== Task goal ==
Print the lines that run from the line with "This screenshot has width=700, height=554." to the line with "Task: Increase end time with the up arrow", keeping both end lines, exactly as they appear in the entries below, and nothing else.

== Material for this task ==
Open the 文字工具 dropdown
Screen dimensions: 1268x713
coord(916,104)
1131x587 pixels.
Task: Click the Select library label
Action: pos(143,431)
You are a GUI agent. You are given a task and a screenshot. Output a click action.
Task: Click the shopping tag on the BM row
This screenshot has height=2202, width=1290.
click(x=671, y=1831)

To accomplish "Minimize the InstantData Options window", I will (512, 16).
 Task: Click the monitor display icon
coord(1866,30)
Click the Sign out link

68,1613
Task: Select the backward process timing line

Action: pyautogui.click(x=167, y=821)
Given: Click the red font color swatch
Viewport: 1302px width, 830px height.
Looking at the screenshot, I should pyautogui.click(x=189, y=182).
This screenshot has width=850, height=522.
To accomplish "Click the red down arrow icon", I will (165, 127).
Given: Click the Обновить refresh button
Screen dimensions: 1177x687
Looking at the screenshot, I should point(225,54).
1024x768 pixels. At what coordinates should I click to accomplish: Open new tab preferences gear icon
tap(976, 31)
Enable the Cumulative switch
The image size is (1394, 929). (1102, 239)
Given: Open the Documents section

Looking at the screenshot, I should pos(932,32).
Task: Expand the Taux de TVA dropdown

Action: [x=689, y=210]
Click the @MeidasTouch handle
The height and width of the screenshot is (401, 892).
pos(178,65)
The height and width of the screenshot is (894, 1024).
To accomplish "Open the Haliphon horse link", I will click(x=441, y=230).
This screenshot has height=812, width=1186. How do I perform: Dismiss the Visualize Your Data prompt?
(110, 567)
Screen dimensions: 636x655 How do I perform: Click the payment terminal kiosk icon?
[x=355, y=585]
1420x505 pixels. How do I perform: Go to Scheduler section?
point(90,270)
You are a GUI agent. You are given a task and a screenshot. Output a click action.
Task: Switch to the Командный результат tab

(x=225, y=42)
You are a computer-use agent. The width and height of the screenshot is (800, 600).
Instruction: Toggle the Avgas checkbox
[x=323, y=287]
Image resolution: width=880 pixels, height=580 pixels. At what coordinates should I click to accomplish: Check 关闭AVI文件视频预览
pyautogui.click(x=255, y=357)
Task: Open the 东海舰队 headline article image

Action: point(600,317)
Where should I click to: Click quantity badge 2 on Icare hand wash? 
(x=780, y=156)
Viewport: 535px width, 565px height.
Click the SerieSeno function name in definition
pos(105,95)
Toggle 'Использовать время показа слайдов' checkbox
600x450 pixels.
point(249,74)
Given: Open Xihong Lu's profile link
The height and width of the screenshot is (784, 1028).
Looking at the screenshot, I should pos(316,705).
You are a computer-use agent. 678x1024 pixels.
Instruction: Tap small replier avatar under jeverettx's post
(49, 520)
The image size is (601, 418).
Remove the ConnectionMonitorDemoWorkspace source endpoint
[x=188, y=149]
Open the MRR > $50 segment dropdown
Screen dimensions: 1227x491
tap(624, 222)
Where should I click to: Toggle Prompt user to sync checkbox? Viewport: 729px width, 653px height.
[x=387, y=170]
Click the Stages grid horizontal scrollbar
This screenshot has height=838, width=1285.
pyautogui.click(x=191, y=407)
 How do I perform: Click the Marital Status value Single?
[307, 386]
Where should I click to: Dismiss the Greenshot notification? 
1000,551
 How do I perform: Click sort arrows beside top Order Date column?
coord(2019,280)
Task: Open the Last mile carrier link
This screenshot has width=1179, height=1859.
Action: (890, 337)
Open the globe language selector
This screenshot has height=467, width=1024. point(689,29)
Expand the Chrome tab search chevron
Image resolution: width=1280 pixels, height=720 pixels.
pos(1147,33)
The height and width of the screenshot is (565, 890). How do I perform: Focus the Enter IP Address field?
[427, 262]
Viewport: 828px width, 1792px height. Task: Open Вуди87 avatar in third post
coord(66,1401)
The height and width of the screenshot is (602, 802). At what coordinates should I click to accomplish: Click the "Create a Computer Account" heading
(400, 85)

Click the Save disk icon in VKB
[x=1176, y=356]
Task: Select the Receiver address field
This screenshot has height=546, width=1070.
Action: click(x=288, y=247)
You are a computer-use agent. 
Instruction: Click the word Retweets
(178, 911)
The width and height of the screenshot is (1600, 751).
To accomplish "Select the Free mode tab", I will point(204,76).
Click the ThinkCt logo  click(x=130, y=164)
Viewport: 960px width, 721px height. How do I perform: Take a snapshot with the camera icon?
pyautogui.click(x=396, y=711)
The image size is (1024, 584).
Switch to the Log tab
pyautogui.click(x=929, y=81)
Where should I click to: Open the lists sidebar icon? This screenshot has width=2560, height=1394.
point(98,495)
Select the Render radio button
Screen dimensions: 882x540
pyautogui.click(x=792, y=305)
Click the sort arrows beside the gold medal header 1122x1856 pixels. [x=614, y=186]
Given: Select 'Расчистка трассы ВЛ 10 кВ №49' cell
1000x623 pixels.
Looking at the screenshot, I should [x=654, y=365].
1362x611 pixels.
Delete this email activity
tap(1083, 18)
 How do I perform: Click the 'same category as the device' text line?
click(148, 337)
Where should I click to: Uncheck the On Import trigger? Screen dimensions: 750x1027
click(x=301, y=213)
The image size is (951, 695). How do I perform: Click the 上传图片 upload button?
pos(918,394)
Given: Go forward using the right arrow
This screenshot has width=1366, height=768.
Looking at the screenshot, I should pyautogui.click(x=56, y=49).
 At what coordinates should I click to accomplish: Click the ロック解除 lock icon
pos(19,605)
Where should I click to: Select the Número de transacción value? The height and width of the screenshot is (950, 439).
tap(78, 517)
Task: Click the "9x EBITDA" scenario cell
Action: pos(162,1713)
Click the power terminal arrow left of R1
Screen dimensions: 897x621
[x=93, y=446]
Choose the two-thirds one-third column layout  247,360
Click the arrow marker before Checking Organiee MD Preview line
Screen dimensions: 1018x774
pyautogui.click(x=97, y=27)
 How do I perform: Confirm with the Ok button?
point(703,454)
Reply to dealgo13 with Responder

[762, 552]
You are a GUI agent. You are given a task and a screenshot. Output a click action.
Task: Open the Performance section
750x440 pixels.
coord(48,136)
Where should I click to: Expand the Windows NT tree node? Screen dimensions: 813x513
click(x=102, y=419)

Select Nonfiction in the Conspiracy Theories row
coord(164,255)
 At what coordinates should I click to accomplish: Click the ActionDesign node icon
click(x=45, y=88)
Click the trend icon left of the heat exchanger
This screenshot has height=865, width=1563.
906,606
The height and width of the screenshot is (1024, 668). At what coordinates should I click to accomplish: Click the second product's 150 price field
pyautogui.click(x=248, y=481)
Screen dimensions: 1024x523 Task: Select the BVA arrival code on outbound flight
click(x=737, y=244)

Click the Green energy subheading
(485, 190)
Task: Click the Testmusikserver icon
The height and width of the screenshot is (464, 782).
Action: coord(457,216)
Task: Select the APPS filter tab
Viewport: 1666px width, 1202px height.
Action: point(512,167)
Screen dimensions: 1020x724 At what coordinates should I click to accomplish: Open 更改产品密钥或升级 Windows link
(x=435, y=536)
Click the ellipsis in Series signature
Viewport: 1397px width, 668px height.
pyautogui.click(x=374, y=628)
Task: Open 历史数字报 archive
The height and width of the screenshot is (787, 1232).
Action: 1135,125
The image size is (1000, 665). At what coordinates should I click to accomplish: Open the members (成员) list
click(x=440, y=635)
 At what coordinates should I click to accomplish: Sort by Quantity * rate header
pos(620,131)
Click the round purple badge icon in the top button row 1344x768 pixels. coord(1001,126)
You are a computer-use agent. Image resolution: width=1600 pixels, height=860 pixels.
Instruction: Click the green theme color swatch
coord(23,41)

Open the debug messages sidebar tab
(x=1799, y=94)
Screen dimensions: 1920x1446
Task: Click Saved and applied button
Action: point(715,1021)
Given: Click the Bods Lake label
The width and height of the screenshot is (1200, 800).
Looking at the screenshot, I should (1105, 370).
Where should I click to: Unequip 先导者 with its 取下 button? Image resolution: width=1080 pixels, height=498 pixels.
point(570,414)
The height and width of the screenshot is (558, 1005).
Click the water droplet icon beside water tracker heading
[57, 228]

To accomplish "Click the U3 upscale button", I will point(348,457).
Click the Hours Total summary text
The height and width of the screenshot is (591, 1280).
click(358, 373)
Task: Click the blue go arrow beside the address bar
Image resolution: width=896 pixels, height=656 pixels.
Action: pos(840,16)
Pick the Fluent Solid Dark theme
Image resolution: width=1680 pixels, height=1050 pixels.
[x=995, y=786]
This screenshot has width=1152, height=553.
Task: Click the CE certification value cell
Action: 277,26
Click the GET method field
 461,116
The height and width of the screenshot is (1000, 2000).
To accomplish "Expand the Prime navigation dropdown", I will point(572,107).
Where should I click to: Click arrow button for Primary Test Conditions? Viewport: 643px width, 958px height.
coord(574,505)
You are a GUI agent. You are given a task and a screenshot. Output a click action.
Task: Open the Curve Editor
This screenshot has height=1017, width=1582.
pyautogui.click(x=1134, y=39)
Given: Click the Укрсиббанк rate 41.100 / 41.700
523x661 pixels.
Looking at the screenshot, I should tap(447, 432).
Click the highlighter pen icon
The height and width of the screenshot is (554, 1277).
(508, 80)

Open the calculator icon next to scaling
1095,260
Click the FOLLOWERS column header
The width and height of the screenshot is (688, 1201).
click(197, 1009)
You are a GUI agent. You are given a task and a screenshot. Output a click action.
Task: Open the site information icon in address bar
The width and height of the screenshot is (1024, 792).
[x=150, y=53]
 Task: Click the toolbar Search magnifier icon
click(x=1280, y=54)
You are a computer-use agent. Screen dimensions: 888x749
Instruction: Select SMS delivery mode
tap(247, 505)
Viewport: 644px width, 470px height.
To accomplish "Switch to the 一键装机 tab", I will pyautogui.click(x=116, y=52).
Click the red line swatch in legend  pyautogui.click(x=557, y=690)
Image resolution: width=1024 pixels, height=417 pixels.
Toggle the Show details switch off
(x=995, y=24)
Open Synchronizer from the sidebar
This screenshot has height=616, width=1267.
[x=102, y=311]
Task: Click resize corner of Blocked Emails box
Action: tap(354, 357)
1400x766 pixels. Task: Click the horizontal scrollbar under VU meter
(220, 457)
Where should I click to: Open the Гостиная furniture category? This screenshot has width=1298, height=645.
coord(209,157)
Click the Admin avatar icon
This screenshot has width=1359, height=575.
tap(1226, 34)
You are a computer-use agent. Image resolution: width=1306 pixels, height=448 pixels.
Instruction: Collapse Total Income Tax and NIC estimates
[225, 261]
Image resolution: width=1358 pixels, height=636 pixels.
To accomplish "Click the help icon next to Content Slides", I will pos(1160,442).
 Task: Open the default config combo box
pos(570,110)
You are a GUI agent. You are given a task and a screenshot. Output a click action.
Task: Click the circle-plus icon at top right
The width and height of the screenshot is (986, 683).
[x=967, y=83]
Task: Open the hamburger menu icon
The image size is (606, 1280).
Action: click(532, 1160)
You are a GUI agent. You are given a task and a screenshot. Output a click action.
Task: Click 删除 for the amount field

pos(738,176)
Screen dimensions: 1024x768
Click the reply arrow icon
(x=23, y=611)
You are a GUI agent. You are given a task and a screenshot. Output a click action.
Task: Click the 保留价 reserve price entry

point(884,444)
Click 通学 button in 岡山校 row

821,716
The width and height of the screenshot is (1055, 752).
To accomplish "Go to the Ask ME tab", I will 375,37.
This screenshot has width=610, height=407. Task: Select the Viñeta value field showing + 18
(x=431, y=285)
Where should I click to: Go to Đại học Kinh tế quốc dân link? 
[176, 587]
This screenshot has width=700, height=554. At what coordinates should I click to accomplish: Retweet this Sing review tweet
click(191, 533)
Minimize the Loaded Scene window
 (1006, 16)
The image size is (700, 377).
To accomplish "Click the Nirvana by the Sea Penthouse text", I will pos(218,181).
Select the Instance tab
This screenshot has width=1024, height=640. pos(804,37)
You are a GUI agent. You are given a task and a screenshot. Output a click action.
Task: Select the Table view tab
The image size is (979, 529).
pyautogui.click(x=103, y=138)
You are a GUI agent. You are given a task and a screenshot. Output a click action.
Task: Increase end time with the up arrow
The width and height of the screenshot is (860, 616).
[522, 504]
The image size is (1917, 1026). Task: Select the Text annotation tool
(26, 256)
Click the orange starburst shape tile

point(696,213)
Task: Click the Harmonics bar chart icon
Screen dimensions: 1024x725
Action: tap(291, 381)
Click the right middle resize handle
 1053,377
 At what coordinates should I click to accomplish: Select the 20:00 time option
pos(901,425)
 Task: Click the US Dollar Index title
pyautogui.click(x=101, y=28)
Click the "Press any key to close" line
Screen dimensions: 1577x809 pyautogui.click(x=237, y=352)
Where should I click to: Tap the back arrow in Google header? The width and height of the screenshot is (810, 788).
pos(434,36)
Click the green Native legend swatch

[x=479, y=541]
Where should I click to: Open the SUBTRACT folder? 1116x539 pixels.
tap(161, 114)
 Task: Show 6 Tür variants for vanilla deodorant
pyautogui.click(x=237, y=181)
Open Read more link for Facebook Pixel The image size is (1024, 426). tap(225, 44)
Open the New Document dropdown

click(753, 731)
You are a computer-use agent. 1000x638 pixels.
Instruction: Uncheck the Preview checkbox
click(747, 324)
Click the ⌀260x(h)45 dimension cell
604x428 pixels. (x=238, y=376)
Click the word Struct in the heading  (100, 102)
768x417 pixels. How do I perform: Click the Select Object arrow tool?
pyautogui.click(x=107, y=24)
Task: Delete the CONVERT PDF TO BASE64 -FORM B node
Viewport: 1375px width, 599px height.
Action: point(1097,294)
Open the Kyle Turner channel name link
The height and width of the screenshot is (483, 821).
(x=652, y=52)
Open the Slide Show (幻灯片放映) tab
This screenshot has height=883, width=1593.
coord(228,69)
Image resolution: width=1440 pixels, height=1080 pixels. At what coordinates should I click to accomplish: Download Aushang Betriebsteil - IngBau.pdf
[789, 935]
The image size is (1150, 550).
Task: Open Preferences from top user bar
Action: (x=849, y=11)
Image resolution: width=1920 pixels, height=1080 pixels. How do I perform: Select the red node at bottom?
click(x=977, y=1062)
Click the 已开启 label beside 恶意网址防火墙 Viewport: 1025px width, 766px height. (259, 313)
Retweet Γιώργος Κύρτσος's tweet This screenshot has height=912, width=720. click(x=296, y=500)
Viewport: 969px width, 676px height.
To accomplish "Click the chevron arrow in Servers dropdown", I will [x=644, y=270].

== Exercise result ==
This screenshot has width=700, height=554. At what coordinates should I click to accomplish: Retweet this Sing review tweet
click(191, 533)
Minimize the Loaded Scene window
 (1006, 16)
The image size is (700, 377).
To accomplish "Click the Nirvana by the Sea Penthouse text", I will pos(218,181).
Select the Instance tab
This screenshot has width=1024, height=640. pos(804,37)
You are a GUI agent. You are given a task and a screenshot. Output a click action.
Task: Select the Table view tab
The image size is (979, 529).
pyautogui.click(x=103, y=138)
You are a GUI agent. You are given a task and a screenshot. Output a click action.
Task: Increase end time with the up arrow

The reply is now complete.